▸ SOURCE EXCERPT:
┌──
Book review

How Delhi watched movies before the age of multiplexes

History, apocrypha and name-dropping dot this journey through Delhi’s old single-screen cinema halls.

Among the many bits of information and trivia in Delhi: 4 Shows, Ziya Us Salam’s paean to the single-screen movie halls that once dotted the capital, here is one that caught my attention: South Delhi’s first cinema was probably the Gautam Nagar-located Sudershan, established soon after Independence and originally known as Mohini. (Jawaharlal Nehru watched Baiju Bawra there in the early 1950s!)

This came as a surprise because I had spent a lot of time in modest-sized Gautam Nagar during my post-graduation years without ever hearing of this theatre – which once catered to a good-sized audience for “devotional films” such as Har Har Mahadev and Jai Santoshi Maa – or even seeing its fossilised remains.

But then, Ziya’s observation that the hall was doomed by the growing tendency of upper-middle-class South Delhiites to watch films on videocassette hit close to home; when I was a child, my family numbered among those non-theatre-going killjoys. We moved to Saket in the mid-80s, our flat just a five-minute walk from the Anupam hall that would, a decade later, be transformed by the PVR group into India’s first multi-screen theatre.

When that happened in 1997 I saw the first film shown there, Jerry Maguire, and have been a multiplex rat ever since. Yet in those earlier years when Anupam was a single-screen hall, we never watched a film in it.

There was a practical reason for this: I was living with a single mother and a widowed grandmother, we weren’t the sort of family unit that could comfortably venture to a shabby, not-too-well-maintained theatre. But also, like many other urbanites in those years, we were perfectly content getting prints of new releases on cassette each weekend and watching them on our own time. (Which also invites a sheepish admission: as a film writer, I spend a lot of time tut-tutting at people who watch movies on small – or tiny – screens; yet, during my own formative years as a movie buff, roughly between ages 10 and 20, my total hall visits, not including sporadic film-festival outings, could be counted on the fingers of two hands.)

In the sepia years

There is a little about Anupam in the South Delhi segment of this book – along with a short description of the quiet, green Saket of yore – but some of the most involving passages in Delhi: 4 Shows are about the long-demolished or radically refurbished theatres in the first parts of the capital to have movie halls: central Delhi, including the Connaught Place and Paharganj areas, and what we now call Old Delhi – Chandni Chowk, Kashmere Gate, Sadar Bazaar, the Jama Masjid area. Ziya covers those parts of the city before turning his gaze up north, westward, south and “along the Yamuna”.
└──
▸ GOAL: Reproduce verbatim the passage of the book review that opens with the words containing "There was a" and closes with "of two hands.)".

[Portion of a data file]
┌──
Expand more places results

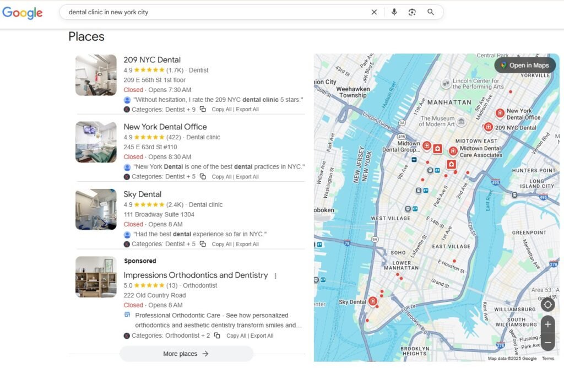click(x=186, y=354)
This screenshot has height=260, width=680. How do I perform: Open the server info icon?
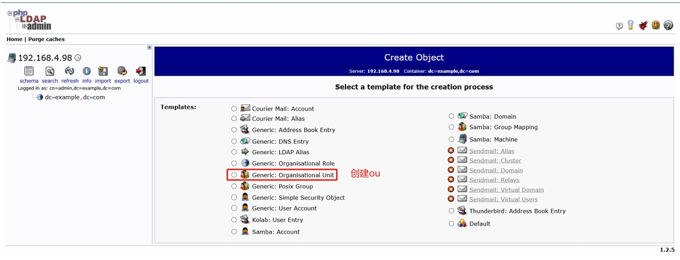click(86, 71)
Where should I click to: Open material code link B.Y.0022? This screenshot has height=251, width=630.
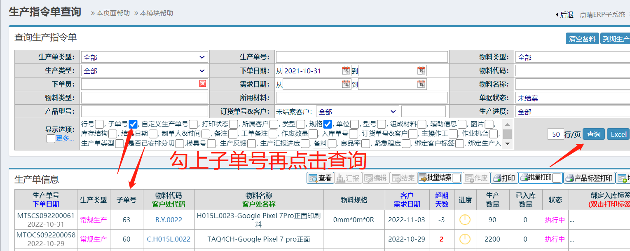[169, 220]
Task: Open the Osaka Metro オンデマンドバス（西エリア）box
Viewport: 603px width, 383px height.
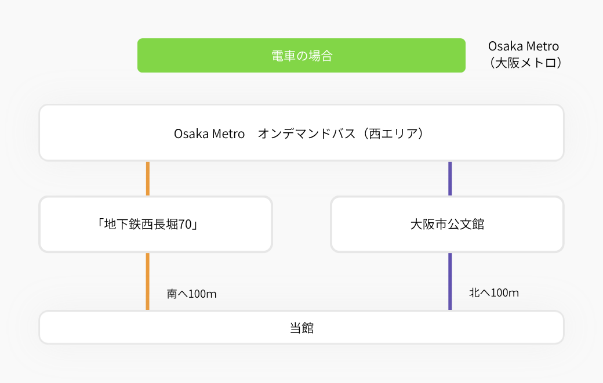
└──
▸ EXERCISE RESULT:
There was a practical reason for this: I was living with a single mother and a widowed grandmother, we weren’t the sort of family unit that could comfortably venture to a shabby, not-too-well-maintained theatre. But also, like many other urbanites in those years, we were perfectly content getting prints of new releases on cassette each weekend and watching them on our own time. (Which also invites a sheepish admission: as a film writer, I spend a lot of time tut-tutting at people who watch movies on small – or tiny – screens; yet, during my own formative years as a movie buff, roughly between ages 10 and 20, my total hall visits, not including sporadic film-festival outings, could be counted on the fingers of two hands.)